Using GIS to Study Election Polling Places

In an incredible example of data journalism, the Center for Public Integrity has done the incredibly hard work of collecting the locations of polling places in the US for a huge number of states from 2012-2018 (there also gathering data for 2020).

For this exercise, we will be using some of their data to do some basic analyses of polling places.

Exercise 1

Visit the github repo of the Center for Public Integrity and download the most recent polling place data for a state of your choice. Load the data.

Exercise 2: Geocoding

In this data, you will find a column called “Address” with the addresses of each polling place. Unfortunately, an address – saved as a string – is not valid geospatial data, so we need to find a way to convert these addresses into latitudes and longitudes.

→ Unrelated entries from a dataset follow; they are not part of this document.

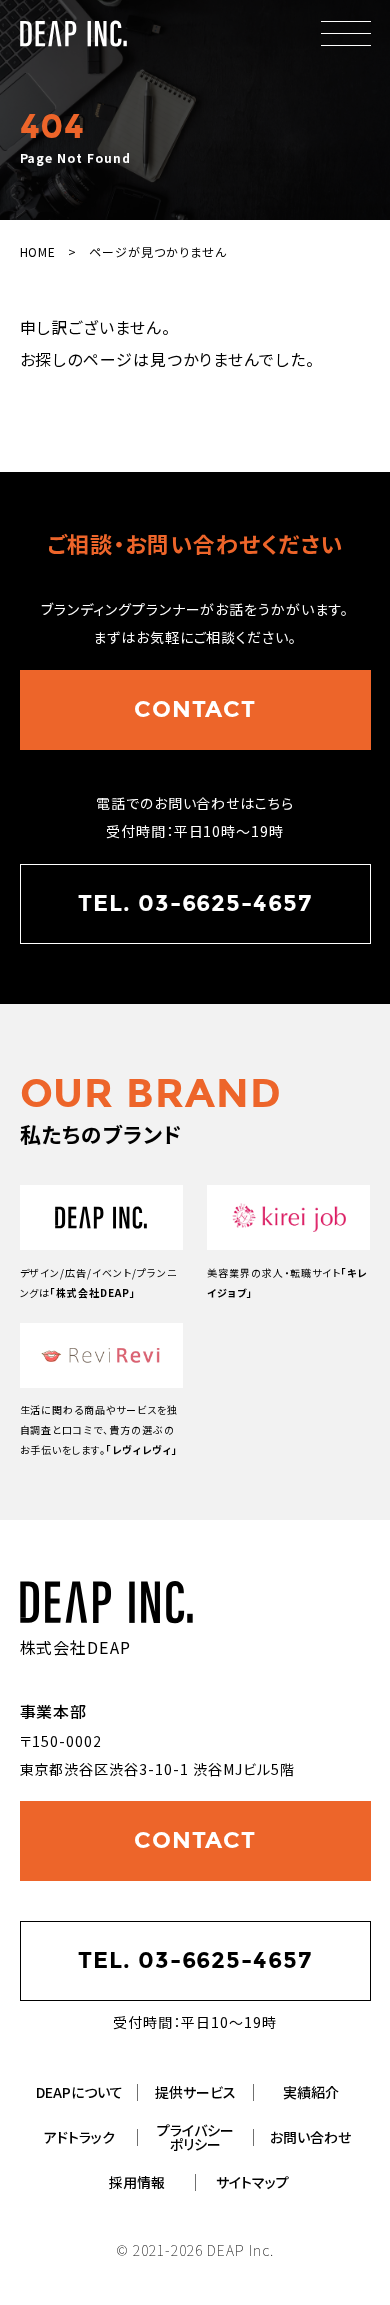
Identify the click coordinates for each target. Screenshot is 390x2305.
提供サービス (195, 2092)
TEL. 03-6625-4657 (195, 903)
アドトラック (79, 2137)
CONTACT (195, 709)
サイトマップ (252, 2182)
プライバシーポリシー (195, 2137)
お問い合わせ (310, 2137)
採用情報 (137, 2182)
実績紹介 (311, 2092)
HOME (38, 251)
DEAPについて (79, 2092)
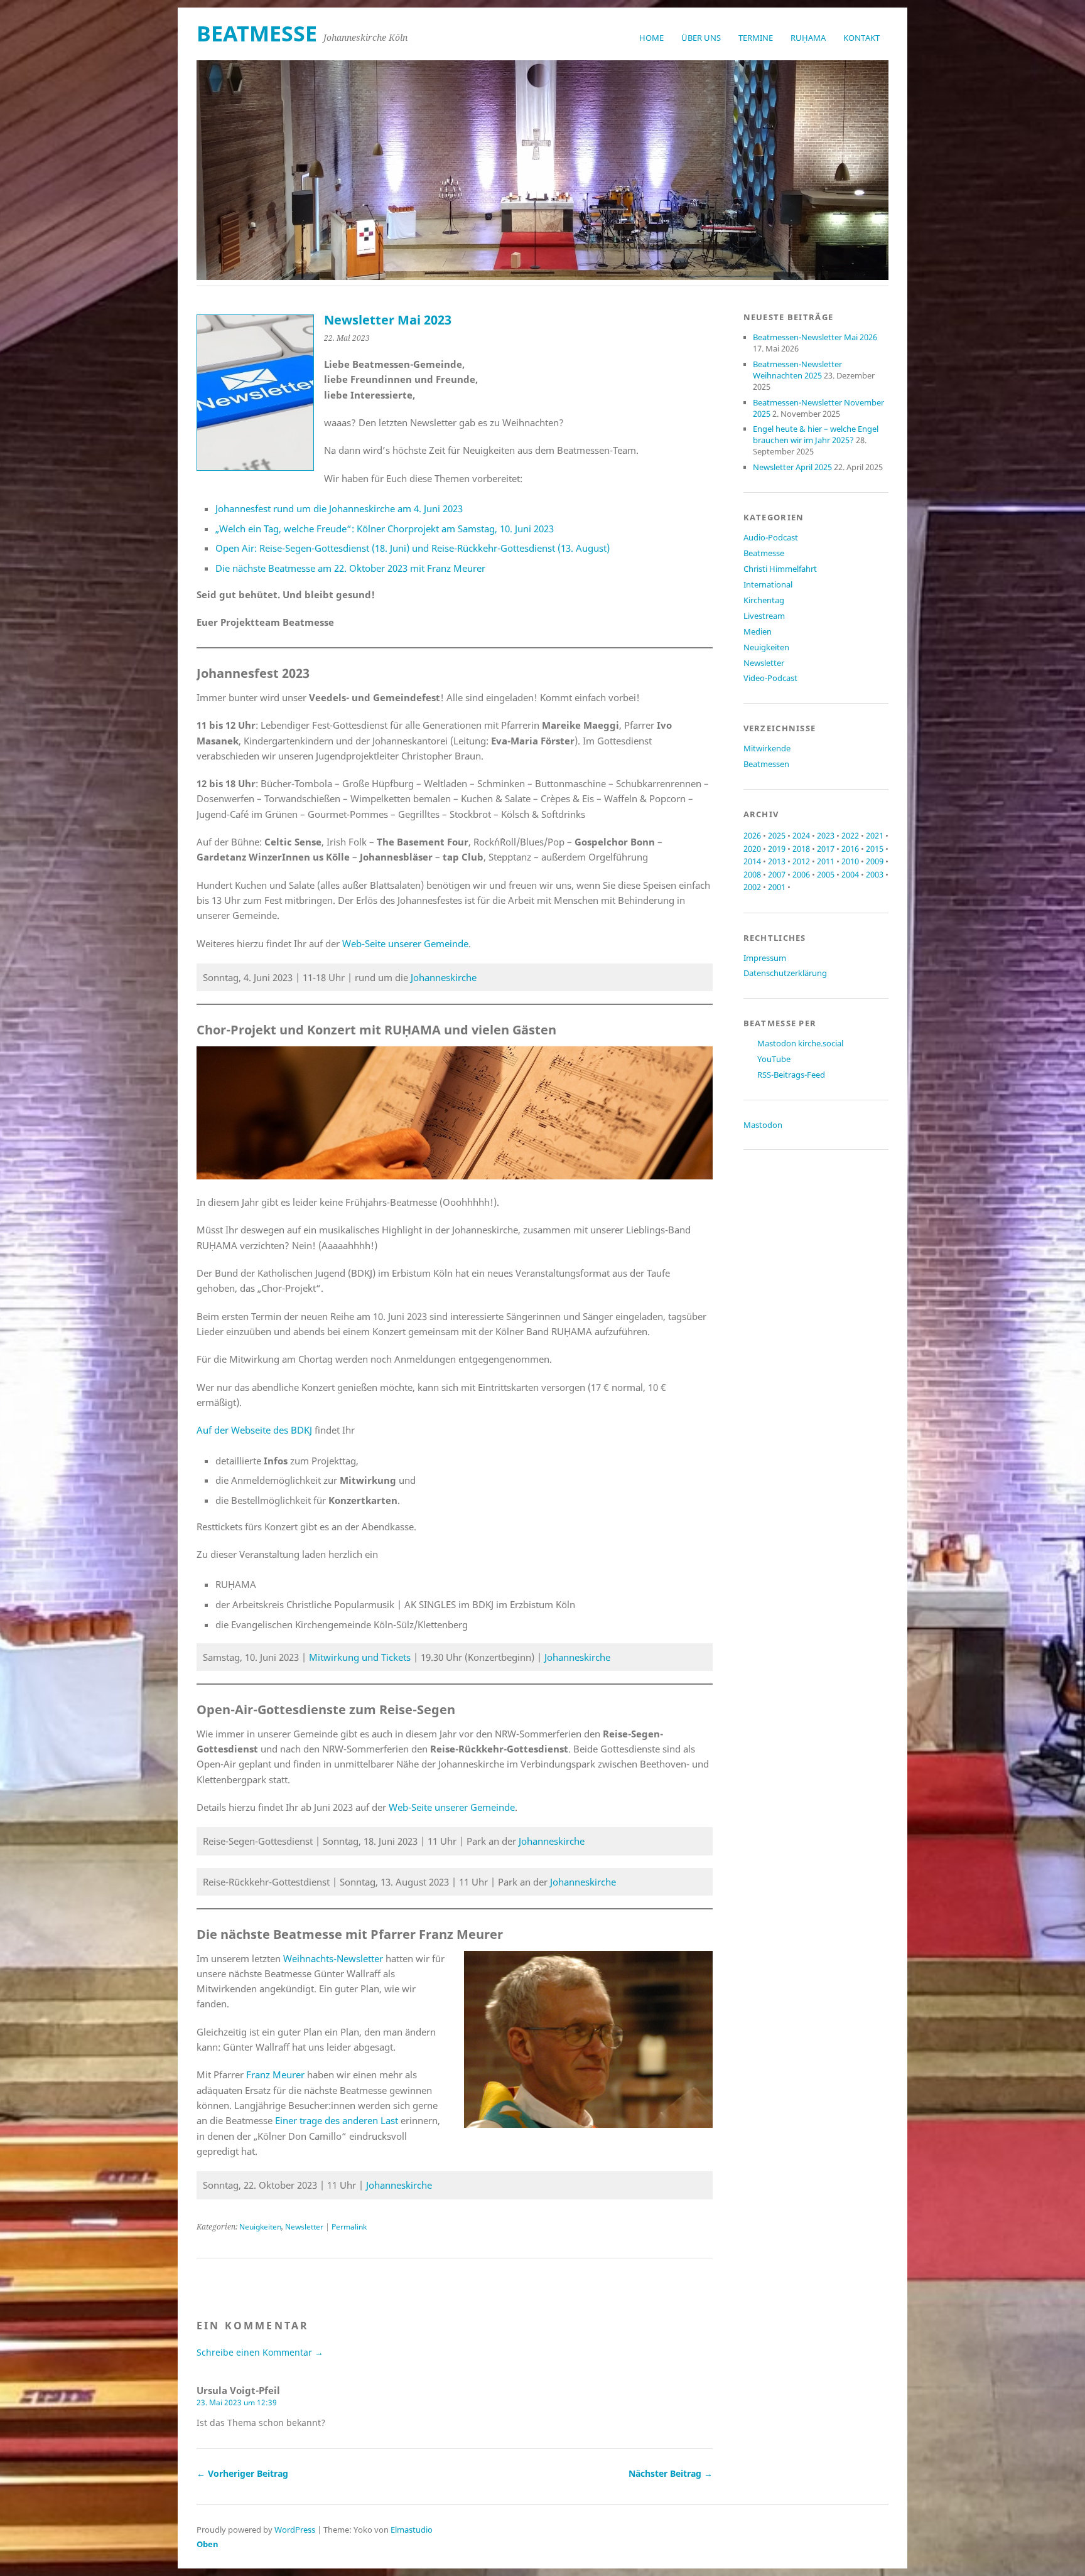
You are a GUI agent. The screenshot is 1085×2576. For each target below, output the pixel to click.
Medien (757, 631)
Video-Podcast (770, 678)
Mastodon (762, 1124)
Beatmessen (766, 764)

The process of converting addresses into latitude and longitude is called geocoding, and can be done in a number of different ways.

If you’re willing to spend a little bit of money, my own favorite tool is – upload a spreadsheet of addresses, and they will geocode them at a very reasonable price (all the polling places in North Carolina for a year costs about $1.50), and you can also get data attached to your spreadsheet like information from the U.S. Census for a little bit extra.

Alternatively, you can use the geocode tool in geopandas to geocode addresses programmatically. The only limitation is that services that do geocoding are usually either quite limited in the number of addresses you can query per day, require an account code, or for some, both. Note that tool requires installing geopy, an optional geopandas dependency.

Use this tool to geocode 20 of your polling place addresses (take a random sample) using provider="ArcGIS". Note this may take a while, as photon is rate-limited (it only accepts queries coming in so fast). ArcGIS is only free for a few queries, so we don’t wanna get booted by getting greedy. :)

(Note that if you’re trying to do this in a classroom, the geocoding service may not be able to distinguish between different students with the same IP address so this may fail miserably. 🤣)

Use .plot() to plot the resulting data.

This geocode tool actually supports LOTS of geocoders, and while most of them aren’t free, if you were doing this professionally you could get an API key to any of them to make this work with, say, google maps, or for pretty cheap.

Exercise 3: Spatial CSV

Since that may or may not have worked for you depending on whether you got throttled by photon, we’ll now turn to another way of working with spatial points data!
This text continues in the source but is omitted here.